夏色の恋【完】
私はワインを飲んで、麻衣はビールを飲んで、知らない間に2人共眠ってしまっていた。



夜中に喉が乾いて目が覚めて、麻衣を起こさないように部屋を出た。


そして階段をそっと下りていくと、リビングに灯りがついているのがわかった。


廊下を歩いていると、


「里緒菜さんって…」


リビングのドアの向こうから海くんの声がして、私は思わず足を止めた。


「ホントにお前のこと好きなの?」

「さぁ…。
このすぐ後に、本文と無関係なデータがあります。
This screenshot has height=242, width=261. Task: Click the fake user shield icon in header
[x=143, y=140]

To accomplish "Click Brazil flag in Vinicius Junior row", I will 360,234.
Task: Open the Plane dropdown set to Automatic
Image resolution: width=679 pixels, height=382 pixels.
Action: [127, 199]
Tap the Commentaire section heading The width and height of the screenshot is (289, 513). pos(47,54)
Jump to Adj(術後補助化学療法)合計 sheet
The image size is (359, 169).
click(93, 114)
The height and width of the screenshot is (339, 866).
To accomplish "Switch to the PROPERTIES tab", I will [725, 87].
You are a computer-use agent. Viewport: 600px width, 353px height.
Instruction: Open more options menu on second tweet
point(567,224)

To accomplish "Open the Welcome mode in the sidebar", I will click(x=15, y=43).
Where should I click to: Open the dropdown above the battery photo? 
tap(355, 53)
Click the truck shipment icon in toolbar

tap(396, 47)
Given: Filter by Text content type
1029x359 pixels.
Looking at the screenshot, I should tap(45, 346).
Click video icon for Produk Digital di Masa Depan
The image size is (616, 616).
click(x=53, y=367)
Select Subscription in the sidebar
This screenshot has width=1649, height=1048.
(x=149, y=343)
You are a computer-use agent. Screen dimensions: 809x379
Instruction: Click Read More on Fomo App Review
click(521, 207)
わかんねぇ」


北斗の声も聞こえて、いけないと思いつつ、私はその場で2人の話を聞いていた。


「彼氏いるって言ってたけど、別れたの?」

「いや…。別れてねぇ…」

「それって二股じゃん?」

「かもな…。まぁ、大人の事情ってヤツだよ」

「はぁ!?意味わかんねぇ。それでいいわけ?」

「オレにもわかんねぇ……」



北斗は少し笑っているようだった。



そこまで聞いて、もう麻衣の部屋に戻ろうと体の向きを変えた。


「アイツの思ってることも、考えてることもわかんねぇ。オレには理解できねぇ…」



最後に聞こえたのは、北斗のそんな言葉だった。